By Francesco Carelli, University of Milan

The artist Natalia Goncharova  was  a pioneering  and radical figure, celebrated during her lifetime as a leading modernist artist. Throughout her varied career she challenged the limits of artistic, social and gender conventions, from parading through the streets of Moscow displaying futurist body art and scandalising newspapers of the day, to creating internationally acclaimed designs for fashion and the theatre.

Goncharova’s artistic output traces, influences and transcends the art movements of the 20th century.  Born in 1881, she was inspired by the traditional customs and cultures of her native Central Russia – inspirations that pervade her life’s work.

By the age of 32, she had already established herself as a leader of the Moscow avant-garde and was the subject of the first monographic exhibition ever staged by a Russian modernist artist. Arriving in Paris in 1914 at the invitation of Sergei Diaghilev, Goncharova was feted for her vibrant costume and set designs for the Ballets Russes.

Russia’s State Tretyakov Gallery houses the largest collection of Goncharova works in the world. Very important is Goncharova’s remarkable 1913 retrospective that was held at the Mikhailova Art Salon in Moscow, which originally featured some 800 works.

From early paintings, we must consider ones such as Peasants Gathering Apples 1911,  formerly owned by the Morozov family, one of great art collectors of the early 20th century, as well as the monumental seven-part work The Harvest 1911, bringing together paintings from four international collections; and her scandalous paintings of nudes, the first public display of which led to her trial for obscenity.

Considering  Goncharova’s religious painting, we can  include the Evangelists 1911, a four-panel work which had delighted London in 1912 but shocked Russia’s capital of St Petersburg in 1914 where the authorities removed it from display.

Also, we must consider her work in fashion design and her collaborations with Nadezhda Lamanova, couturier of the Imperial court, while her forays into interior design are represented by the decorative screen Spring 1928, commissioned by the Arts Club of Chicago, and Bathers 1922, a monumental triptych.
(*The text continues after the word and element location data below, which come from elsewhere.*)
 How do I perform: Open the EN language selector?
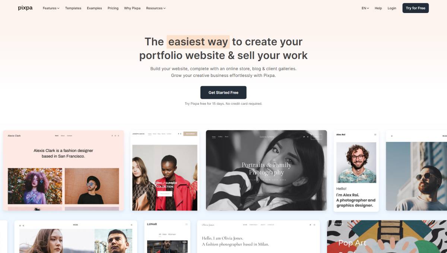[x=365, y=8]
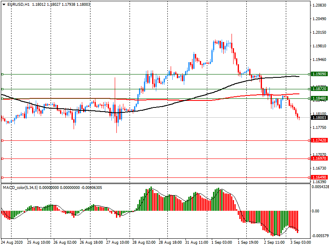Click left handle of the 1.18720 line
329x247 pixels.
pos(2,89)
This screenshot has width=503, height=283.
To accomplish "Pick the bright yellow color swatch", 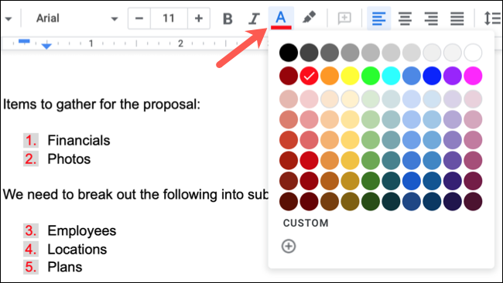I will pyautogui.click(x=350, y=76).
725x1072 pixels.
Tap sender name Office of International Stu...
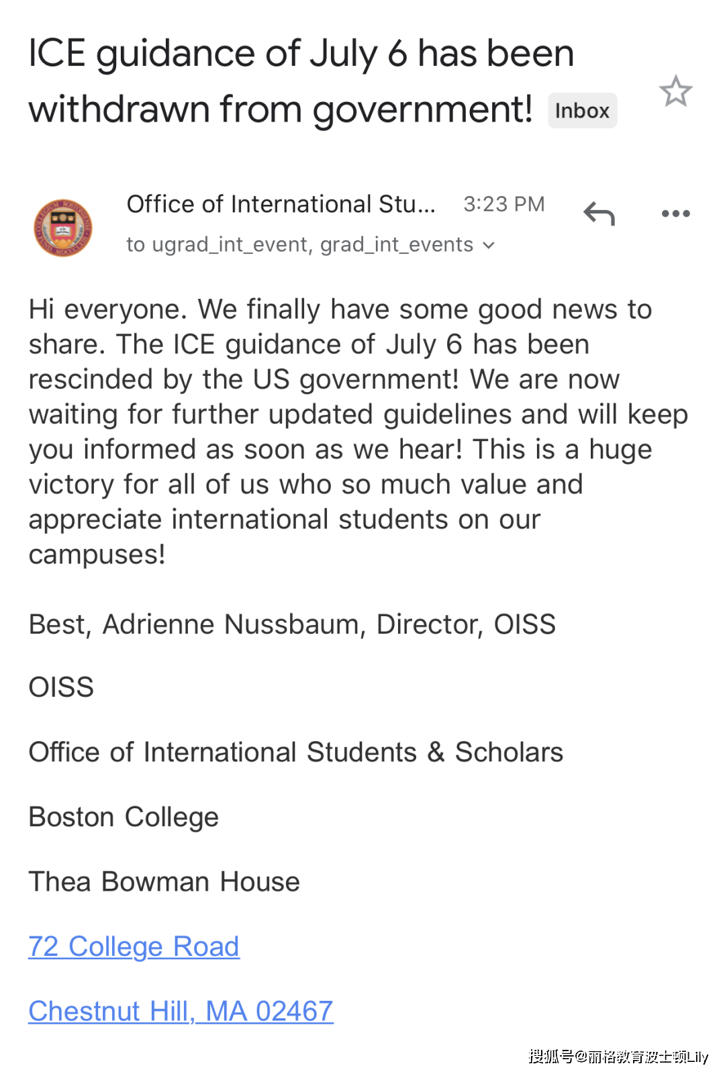(x=281, y=204)
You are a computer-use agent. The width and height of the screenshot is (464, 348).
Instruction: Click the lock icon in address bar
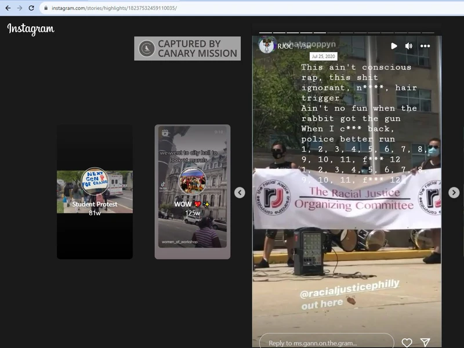tap(45, 8)
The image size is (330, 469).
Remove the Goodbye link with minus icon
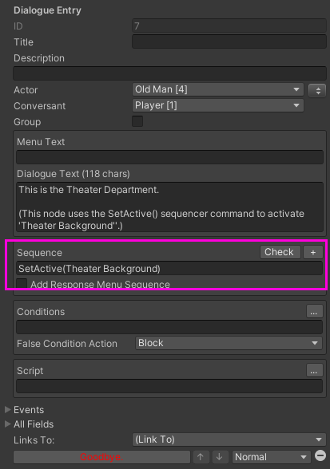[320, 456]
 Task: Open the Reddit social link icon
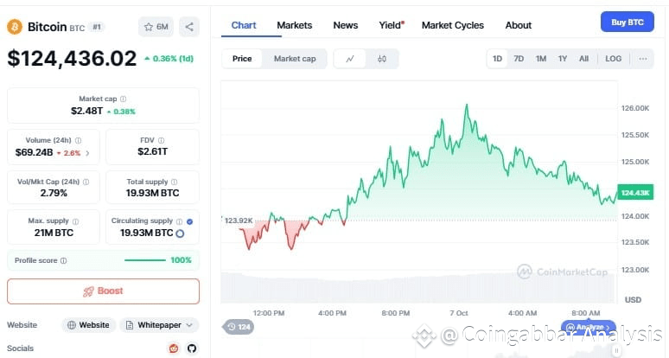tap(174, 348)
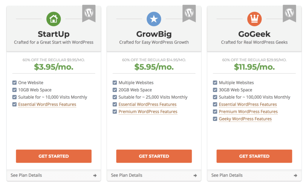
Task: Open Premium WordPress Features link in GrowBig
Action: pyautogui.click(x=148, y=112)
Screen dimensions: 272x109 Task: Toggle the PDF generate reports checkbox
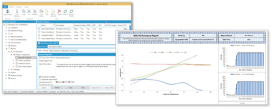[x=63, y=82]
In seeking to underline Goncharova’s ground-breaking experiments with the modernist styles of cubo-futurism, abstraction and rayonism, we can look at the  Linen from Tate’s own collection with Loom + Woman (The Weaver) from the National Museum of Wales and The Forest from the Scottish National Gallery of Modern Art, all created in the same studio in 1913.

Finally, very important, we must underline  her collaborations with the Ballets Russes, the work for which she was best known from 1914 to the 1950s. -It presents the artist’s most groundbreaking work for the theatre, including costume designs for Le Coq d’or (The Golden Cockerel) and Les Noces (The Wedding), both performed on London stages in the 1920s and 30s, as well as examples of actual costumes used in historic ballet productions.